My fiancé (25 M) is in the navy and will be going to Japan in 5 months. Our wedding is in 10 months and he’s saying he will probably not be able to get leave. 😭 Now he wants to elope but I’m starting to freak out… he extended his contact a year for his orders and he’ll be in Japan for 3 years. I’m (26 F) a nurse and I’ll have to give up my career (nurse) to go with him. I feel so incredibly distraught and sad because I love him so much, but I don’t know if I can give up my German shepherd, friends, family, and career for 3 years. What do I do? I purchased my wedding dress, my venue, the caterers, the wedding planner, and he won’t be there 😭 at this point I’m just feeling lost and I’m not certain if I can marry him. I’m devastated 💔 Please help me with some advice and support. I literally need to stop balling my eyes out

18 comments
  1. Was the pre-marriage plan involving him leaving the military and not extending?

    Why did he, knowing the future he was creating?

  2. That much negative emotion means you know it isn’t a good idea to pursue at this time. Marriage should be something you do with certainty. All of the stuff you booked is just that: stuff. If you are more upset about the hassle of the logistics of canceling than being without him for three years, then be without him for three years.

    He chose himself when he elected to extend his contract. You are allowed to choose yourself too.

  3. I can’t tell you what to do but I can tell you what my cousin did in your exact position.
    She was pre-med and her dad was paying for her education.

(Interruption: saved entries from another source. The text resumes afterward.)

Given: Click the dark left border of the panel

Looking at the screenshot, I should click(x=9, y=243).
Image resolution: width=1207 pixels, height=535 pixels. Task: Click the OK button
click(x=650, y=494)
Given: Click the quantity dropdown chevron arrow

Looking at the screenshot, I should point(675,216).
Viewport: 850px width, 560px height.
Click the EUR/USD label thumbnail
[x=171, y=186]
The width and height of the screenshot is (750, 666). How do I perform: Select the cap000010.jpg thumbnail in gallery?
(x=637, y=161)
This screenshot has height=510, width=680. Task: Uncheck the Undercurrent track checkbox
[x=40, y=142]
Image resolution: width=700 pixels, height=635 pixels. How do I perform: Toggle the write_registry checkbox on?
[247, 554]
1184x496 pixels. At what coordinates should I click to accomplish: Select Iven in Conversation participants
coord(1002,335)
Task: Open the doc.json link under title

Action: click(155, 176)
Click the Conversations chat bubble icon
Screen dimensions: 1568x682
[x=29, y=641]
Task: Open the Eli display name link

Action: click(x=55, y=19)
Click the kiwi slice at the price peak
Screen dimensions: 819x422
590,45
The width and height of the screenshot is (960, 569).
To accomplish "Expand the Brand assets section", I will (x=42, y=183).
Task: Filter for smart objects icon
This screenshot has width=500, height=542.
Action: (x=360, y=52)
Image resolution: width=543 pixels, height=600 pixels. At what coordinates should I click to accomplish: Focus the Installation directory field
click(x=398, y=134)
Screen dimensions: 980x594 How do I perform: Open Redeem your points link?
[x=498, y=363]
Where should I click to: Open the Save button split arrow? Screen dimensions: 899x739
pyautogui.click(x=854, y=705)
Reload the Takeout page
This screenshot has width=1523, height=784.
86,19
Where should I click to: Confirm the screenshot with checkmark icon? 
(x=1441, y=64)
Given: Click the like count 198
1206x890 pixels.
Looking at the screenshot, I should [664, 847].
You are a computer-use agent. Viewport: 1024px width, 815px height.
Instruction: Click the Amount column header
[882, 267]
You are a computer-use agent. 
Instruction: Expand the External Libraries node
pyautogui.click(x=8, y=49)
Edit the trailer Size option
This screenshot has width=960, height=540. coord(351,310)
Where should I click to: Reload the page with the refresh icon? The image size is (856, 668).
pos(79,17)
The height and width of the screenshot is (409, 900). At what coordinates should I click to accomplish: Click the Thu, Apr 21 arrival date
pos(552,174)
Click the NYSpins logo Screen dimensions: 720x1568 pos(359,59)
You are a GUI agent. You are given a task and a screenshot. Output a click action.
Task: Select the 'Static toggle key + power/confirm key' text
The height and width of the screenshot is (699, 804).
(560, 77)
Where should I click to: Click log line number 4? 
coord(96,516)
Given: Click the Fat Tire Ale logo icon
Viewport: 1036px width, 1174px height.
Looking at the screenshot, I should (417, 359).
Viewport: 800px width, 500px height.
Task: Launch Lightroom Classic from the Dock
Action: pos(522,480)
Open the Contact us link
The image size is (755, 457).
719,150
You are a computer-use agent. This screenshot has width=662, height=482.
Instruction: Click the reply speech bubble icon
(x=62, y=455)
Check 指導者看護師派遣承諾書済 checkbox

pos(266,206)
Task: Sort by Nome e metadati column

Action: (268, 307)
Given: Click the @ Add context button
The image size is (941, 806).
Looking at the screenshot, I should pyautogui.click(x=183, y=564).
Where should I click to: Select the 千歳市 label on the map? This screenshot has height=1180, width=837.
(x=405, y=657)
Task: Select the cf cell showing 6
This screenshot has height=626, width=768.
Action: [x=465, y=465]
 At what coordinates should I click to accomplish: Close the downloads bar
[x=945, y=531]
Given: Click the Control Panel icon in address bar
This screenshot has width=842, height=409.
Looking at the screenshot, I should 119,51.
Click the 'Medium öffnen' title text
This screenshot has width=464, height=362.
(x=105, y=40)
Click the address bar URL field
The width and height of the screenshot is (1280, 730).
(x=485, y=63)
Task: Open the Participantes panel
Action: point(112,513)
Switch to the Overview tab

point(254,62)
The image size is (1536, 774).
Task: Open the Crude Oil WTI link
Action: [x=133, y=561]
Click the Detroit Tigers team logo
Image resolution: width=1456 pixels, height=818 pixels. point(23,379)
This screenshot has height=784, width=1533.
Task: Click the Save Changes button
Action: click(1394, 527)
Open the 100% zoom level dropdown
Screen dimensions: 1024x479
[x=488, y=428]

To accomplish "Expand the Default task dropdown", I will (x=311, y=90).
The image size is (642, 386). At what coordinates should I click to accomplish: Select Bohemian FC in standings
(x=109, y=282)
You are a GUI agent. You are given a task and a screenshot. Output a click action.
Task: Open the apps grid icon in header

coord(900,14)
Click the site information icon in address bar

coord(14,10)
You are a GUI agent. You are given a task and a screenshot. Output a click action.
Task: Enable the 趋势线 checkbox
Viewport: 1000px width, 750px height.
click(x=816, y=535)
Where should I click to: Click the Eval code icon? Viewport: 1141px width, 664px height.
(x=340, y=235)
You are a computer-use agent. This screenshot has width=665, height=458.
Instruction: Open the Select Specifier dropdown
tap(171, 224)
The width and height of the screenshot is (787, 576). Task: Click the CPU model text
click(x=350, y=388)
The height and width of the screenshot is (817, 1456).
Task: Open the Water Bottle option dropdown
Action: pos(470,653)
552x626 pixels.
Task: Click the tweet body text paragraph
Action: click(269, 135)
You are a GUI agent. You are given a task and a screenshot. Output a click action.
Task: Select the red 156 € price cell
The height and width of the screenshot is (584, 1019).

Every last dime. She broke up w a long time Bf because he was “too needy” & took from her study time and she couldn’t risk her future career.
    Some time later she meets a military guy and in months they eloped w o telling anyone. She dropped out of school and shortly after telling the family they eloped she moved w him to another country. No family, no friends etc. She is taking an online class now for something I have no idea what it is but not her dream.

    She has a minimum wage job while studying and became pregnant. She hates where she lives & has poor healthcare. She’s coming home to her parents to have her baby and isn’t going back to her home. She will get a home in the states and she said if he truly loves her he’ll buy them a home here near her parents and not re-enlist. She’s adamant she will not be going back over seas because she’s there alone always and miserable.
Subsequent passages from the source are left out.